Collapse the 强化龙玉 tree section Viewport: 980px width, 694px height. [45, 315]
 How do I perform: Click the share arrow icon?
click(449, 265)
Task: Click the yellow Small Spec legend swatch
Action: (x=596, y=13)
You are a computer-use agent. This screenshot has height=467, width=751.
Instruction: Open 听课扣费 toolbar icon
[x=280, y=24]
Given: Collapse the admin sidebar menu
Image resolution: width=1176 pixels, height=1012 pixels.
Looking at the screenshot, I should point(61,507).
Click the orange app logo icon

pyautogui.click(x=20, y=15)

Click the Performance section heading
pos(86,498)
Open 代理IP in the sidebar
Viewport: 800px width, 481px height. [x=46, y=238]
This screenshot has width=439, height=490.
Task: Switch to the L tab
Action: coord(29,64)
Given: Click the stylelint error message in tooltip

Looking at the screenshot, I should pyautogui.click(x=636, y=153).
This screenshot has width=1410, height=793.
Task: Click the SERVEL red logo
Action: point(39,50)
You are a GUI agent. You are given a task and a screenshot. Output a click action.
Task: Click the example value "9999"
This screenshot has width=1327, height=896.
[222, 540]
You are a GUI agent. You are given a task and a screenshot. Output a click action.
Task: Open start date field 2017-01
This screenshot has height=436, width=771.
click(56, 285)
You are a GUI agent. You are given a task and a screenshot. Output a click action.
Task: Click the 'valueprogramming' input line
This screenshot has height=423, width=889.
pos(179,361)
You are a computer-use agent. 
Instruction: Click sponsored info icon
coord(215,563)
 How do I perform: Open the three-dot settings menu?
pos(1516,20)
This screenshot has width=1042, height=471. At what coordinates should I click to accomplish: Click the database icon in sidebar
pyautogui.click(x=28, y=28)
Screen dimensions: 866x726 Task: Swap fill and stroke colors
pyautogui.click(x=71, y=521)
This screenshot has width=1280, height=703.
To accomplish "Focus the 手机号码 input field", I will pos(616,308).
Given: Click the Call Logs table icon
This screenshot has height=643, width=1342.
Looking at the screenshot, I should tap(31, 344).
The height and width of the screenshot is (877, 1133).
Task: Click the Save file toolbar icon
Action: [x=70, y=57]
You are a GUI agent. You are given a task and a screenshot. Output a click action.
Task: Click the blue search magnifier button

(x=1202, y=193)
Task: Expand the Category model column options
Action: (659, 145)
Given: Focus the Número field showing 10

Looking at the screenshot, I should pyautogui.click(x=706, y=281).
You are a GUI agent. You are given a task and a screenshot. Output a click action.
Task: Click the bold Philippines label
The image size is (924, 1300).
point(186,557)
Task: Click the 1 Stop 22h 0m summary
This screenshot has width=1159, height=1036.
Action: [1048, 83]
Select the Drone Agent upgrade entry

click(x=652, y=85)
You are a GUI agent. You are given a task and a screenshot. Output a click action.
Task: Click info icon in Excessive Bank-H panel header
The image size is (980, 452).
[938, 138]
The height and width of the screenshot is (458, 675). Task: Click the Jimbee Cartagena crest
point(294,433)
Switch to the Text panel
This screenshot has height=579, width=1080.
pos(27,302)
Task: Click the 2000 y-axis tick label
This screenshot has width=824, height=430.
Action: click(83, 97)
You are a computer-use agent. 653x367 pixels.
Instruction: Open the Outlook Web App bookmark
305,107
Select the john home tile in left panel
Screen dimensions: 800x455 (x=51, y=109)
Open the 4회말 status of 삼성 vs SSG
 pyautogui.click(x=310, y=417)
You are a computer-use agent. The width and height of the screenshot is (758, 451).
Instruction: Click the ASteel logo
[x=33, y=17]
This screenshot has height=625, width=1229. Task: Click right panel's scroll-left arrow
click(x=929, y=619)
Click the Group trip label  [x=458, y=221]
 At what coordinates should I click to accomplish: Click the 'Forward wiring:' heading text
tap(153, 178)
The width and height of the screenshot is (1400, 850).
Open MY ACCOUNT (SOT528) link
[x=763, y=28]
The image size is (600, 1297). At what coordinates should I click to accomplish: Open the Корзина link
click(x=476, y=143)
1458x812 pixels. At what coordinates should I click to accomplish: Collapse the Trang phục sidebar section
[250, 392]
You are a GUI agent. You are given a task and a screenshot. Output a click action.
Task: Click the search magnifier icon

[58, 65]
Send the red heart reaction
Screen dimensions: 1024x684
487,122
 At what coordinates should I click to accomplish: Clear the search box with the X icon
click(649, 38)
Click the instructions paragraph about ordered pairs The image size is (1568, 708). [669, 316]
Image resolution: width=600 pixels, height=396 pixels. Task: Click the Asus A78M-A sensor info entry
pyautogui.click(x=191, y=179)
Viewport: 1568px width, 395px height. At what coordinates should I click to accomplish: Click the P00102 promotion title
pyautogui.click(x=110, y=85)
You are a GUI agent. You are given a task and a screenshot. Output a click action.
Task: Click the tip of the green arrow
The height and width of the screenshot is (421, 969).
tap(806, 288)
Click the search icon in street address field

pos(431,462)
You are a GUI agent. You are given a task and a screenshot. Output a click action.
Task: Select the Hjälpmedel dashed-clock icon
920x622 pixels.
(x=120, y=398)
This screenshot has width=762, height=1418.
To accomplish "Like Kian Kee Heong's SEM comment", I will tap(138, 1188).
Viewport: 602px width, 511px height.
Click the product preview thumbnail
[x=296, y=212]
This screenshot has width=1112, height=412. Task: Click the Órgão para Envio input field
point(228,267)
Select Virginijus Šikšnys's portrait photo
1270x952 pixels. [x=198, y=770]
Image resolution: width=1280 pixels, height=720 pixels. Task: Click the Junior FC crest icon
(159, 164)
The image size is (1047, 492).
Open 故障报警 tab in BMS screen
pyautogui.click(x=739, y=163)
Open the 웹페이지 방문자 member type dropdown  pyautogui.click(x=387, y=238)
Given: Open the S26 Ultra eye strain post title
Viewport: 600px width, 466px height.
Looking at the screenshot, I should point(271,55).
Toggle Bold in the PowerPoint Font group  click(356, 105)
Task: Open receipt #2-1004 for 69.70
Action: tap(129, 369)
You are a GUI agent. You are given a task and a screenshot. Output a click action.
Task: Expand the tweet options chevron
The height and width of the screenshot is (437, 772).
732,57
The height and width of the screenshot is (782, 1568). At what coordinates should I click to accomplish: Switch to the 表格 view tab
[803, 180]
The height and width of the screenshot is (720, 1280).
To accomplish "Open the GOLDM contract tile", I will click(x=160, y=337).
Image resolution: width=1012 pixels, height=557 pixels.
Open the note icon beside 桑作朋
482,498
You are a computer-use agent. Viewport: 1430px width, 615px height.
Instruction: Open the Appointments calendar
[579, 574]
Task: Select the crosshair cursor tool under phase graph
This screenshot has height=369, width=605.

---------------

▶ _What you have to do_
From the first entry above to the last, repeat everything exactly.

▶ _Solution for this task_
Collapse the 强化龙玉 tree section Viewport: 980px width, 694px height. [45, 315]
 How do I perform: Click the share arrow icon?
click(449, 265)
Task: Click the yellow Small Spec legend swatch
Action: (x=596, y=13)
You are a computer-use agent. This screenshot has height=467, width=751.
Instruction: Open 听课扣费 toolbar icon
[x=280, y=24]
Given: Collapse the admin sidebar menu
Image resolution: width=1176 pixels, height=1012 pixels.
Looking at the screenshot, I should point(61,507).
Click the orange app logo icon

pyautogui.click(x=20, y=15)

Click the Performance section heading
pos(86,498)
Open 代理IP in the sidebar
Viewport: 800px width, 481px height. [x=46, y=238]
This screenshot has width=439, height=490.
Task: Switch to the L tab
Action: coord(29,64)
Given: Click the stylelint error message in tooltip

Looking at the screenshot, I should pyautogui.click(x=636, y=153).
This screenshot has width=1410, height=793.
Task: Click the SERVEL red logo
Action: point(39,50)
You are a GUI agent. You are given a task and a screenshot. Output a click action.
Task: Click the example value "9999"
This screenshot has width=1327, height=896.
[222, 540]
You are a GUI agent. You are given a task and a screenshot. Output a click action.
Task: Open start date field 2017-01
This screenshot has height=436, width=771.
click(56, 285)
You are a GUI agent. You are given a task and a screenshot. Output a click action.
Task: Click the 'valueprogramming' input line
This screenshot has height=423, width=889.
pos(179,361)
You are a computer-use agent. 
Instruction: Click sponsored info icon
coord(215,563)
 How do I perform: Open the three-dot settings menu?
pos(1516,20)
This screenshot has width=1042, height=471. At what coordinates should I click to accomplish: Click the database icon in sidebar
pyautogui.click(x=28, y=28)
Screen dimensions: 866x726 Task: Swap fill and stroke colors
pyautogui.click(x=71, y=521)
This screenshot has width=1280, height=703.
To accomplish "Focus the 手机号码 input field", I will pos(616,308).
Given: Click the Call Logs table icon
This screenshot has height=643, width=1342.
Looking at the screenshot, I should tap(31, 344).
The height and width of the screenshot is (877, 1133).
Task: Click the Save file toolbar icon
Action: [x=70, y=57]
You are a GUI agent. You are given a task and a screenshot. Output a click action.
Task: Click the blue search magnifier button

(x=1202, y=193)
Task: Expand the Category model column options
Action: (659, 145)
Given: Focus the Número field showing 10

Looking at the screenshot, I should pyautogui.click(x=706, y=281).
You are a GUI agent. You are given a task and a screenshot. Output a click action.
Task: Click the bold Philippines label
The image size is (924, 1300).
point(186,557)
Task: Click the 1 Stop 22h 0m summary
This screenshot has width=1159, height=1036.
Action: [1048, 83]
Select the Drone Agent upgrade entry

click(x=652, y=85)
You are a GUI agent. You are given a task and a screenshot. Output a click action.
Task: Click info icon in Excessive Bank-H panel header
The image size is (980, 452).
[938, 138]
The height and width of the screenshot is (458, 675). Task: Click the Jimbee Cartagena crest
point(294,433)
Switch to the Text panel
This screenshot has height=579, width=1080.
pos(27,302)
Task: Click the 2000 y-axis tick label
This screenshot has width=824, height=430.
Action: click(83, 97)
You are a computer-use agent. 653x367 pixels.
Instruction: Open the Outlook Web App bookmark
305,107
Select the john home tile in left panel
Screen dimensions: 800x455 (x=51, y=109)
Open the 4회말 status of 삼성 vs SSG
 pyautogui.click(x=310, y=417)
You are a computer-use agent. The width and height of the screenshot is (758, 451).
Instruction: Click the ASteel logo
[x=33, y=17]
This screenshot has height=625, width=1229. Task: Click right panel's scroll-left arrow
click(x=929, y=619)
Click the Group trip label  [x=458, y=221]
 At what coordinates should I click to accomplish: Click the 'Forward wiring:' heading text
tap(153, 178)
The width and height of the screenshot is (1400, 850).
Open MY ACCOUNT (SOT528) link
[x=763, y=28]
The image size is (600, 1297). At what coordinates should I click to accomplish: Open the Корзина link
click(x=476, y=143)
1458x812 pixels. At what coordinates should I click to accomplish: Collapse the Trang phục sidebar section
[250, 392]
You are a GUI agent. You are given a task and a screenshot. Output a click action.
Task: Click the search magnifier icon

[58, 65]
Send the red heart reaction
Screen dimensions: 1024x684
487,122
 At what coordinates should I click to accomplish: Clear the search box with the X icon
click(649, 38)
Click the instructions paragraph about ordered pairs The image size is (1568, 708). [669, 316]
Image resolution: width=600 pixels, height=396 pixels. Task: Click the Asus A78M-A sensor info entry
pyautogui.click(x=191, y=179)
Viewport: 1568px width, 395px height. At what coordinates should I click to accomplish: Click the P00102 promotion title
pyautogui.click(x=110, y=85)
You are a GUI agent. You are given a task and a screenshot. Output a click action.
Task: Click the tip of the green arrow
The height and width of the screenshot is (421, 969).
tap(806, 288)
Click the search icon in street address field

pos(431,462)
You are a GUI agent. You are given a task and a screenshot. Output a click action.
Task: Select the Hjälpmedel dashed-clock icon
920x622 pixels.
(x=120, y=398)
This screenshot has width=762, height=1418.
To accomplish "Like Kian Kee Heong's SEM comment", I will tap(138, 1188).
Viewport: 602px width, 511px height.
Click the product preview thumbnail
[x=296, y=212]
This screenshot has width=1112, height=412. Task: Click the Órgão para Envio input field
point(228,267)
Select Virginijus Šikšnys's portrait photo
1270x952 pixels. [x=198, y=770]
Image resolution: width=1280 pixels, height=720 pixels. Task: Click the Junior FC crest icon
(159, 164)
The image size is (1047, 492).
Open 故障报警 tab in BMS screen
pyautogui.click(x=739, y=163)
Open the 웹페이지 방문자 member type dropdown  pyautogui.click(x=387, y=238)
Given: Open the S26 Ultra eye strain post title
Viewport: 600px width, 466px height.
Looking at the screenshot, I should point(271,55).
Toggle Bold in the PowerPoint Font group  click(356, 105)
Task: Open receipt #2-1004 for 69.70
Action: tap(129, 369)
You are a GUI agent. You are given a task and a screenshot. Output a click action.
Task: Expand the tweet options chevron
The height and width of the screenshot is (437, 772).
732,57
The height and width of the screenshot is (782, 1568). At what coordinates should I click to accomplish: Switch to the 表格 view tab
[803, 180]
The height and width of the screenshot is (720, 1280).
To accomplish "Open the GOLDM contract tile", I will click(x=160, y=337).
Image resolution: width=1012 pixels, height=557 pixels.
Open the note icon beside 桑作朋
482,498
You are a computer-use agent. Viewport: 1430px width, 615px height.
Instruction: Open the Appointments calendar
[579, 574]
Task: Select the crosshair cursor tool under phase graph
This screenshot has height=369, width=605.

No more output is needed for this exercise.